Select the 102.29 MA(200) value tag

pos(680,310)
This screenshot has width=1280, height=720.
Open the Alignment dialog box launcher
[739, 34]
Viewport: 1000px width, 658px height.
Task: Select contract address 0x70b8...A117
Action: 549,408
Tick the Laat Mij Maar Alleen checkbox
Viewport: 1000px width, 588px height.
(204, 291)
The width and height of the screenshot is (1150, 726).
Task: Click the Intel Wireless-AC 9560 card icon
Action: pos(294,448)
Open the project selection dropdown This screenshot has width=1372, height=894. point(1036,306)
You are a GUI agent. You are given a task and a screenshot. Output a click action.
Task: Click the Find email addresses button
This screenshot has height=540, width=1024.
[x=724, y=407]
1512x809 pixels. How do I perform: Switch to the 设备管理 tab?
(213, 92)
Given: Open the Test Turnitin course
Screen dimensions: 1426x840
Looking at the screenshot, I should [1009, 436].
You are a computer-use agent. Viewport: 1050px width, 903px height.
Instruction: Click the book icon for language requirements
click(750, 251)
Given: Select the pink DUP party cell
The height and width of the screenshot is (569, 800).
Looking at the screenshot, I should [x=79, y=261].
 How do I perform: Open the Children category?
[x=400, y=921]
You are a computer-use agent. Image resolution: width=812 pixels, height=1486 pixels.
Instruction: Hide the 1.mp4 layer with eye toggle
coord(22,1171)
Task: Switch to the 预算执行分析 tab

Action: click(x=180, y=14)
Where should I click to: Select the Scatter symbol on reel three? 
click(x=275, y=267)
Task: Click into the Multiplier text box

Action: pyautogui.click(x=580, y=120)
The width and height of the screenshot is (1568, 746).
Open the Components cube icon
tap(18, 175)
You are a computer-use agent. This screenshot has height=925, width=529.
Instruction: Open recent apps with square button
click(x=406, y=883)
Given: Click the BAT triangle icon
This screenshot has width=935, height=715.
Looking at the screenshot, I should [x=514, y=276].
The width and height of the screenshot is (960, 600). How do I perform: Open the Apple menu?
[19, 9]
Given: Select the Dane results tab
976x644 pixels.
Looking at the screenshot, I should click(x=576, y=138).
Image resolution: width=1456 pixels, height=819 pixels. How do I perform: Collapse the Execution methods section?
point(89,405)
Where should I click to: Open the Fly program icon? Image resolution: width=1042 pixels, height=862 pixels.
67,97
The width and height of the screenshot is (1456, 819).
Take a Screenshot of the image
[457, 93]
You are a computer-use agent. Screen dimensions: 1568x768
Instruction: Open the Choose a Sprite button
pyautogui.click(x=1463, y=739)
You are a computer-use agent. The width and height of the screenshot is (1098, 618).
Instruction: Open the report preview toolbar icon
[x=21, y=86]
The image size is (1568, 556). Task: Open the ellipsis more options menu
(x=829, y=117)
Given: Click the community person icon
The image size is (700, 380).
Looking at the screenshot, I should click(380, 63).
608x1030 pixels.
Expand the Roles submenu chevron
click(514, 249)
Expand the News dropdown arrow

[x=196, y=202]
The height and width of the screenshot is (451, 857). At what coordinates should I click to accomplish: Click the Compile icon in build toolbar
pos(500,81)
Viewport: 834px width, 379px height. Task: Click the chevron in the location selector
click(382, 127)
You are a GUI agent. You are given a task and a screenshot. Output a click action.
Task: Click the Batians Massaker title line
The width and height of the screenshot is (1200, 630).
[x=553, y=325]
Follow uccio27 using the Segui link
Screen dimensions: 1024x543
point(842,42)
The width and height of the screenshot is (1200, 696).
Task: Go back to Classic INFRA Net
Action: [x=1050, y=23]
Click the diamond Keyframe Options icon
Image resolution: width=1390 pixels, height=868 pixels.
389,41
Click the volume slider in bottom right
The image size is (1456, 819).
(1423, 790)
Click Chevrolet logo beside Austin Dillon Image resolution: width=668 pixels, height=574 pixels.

=== What to work on ===
Duplicate the data from the line that contains "Task: Click into the Multiplier text box" through the line that contains "click(382, 127)", reproducing every line in that stretch without alteration.

=== Output of the exercise ===
Task: Click into the Multiplier text box

Action: pyautogui.click(x=580, y=120)
The width and height of the screenshot is (1568, 746).
Open the Components cube icon
tap(18, 175)
You are a computer-use agent. This screenshot has height=925, width=529.
Instruction: Open recent apps with square button
click(x=406, y=883)
Given: Click the BAT triangle icon
This screenshot has width=935, height=715.
Looking at the screenshot, I should [x=514, y=276].
The width and height of the screenshot is (960, 600). How do I perform: Open the Apple menu?
[19, 9]
Given: Select the Dane results tab
976x644 pixels.
Looking at the screenshot, I should click(x=576, y=138).
Image resolution: width=1456 pixels, height=819 pixels. How do I perform: Collapse the Execution methods section?
point(89,405)
Where should I click to: Open the Fly program icon? Image resolution: width=1042 pixels, height=862 pixels.
67,97
The width and height of the screenshot is (1456, 819).
Take a Screenshot of the image
[457, 93]
You are a computer-use agent. Screen dimensions: 1568x768
Instruction: Open the Choose a Sprite button
pyautogui.click(x=1463, y=739)
You are a computer-use agent. The width and height of the screenshot is (1098, 618).
Instruction: Open the report preview toolbar icon
[x=21, y=86]
The image size is (1568, 556). Task: Open the ellipsis more options menu
(x=829, y=117)
Given: Click the community person icon
The image size is (700, 380).
Looking at the screenshot, I should click(380, 63).
608x1030 pixels.
Expand the Roles submenu chevron
click(514, 249)
Expand the News dropdown arrow

[x=196, y=202]
The height and width of the screenshot is (451, 857). At what coordinates should I click to accomplish: Click the Compile icon in build toolbar
pos(500,81)
Viewport: 834px width, 379px height. Task: Click the chevron in the location selector
click(382, 127)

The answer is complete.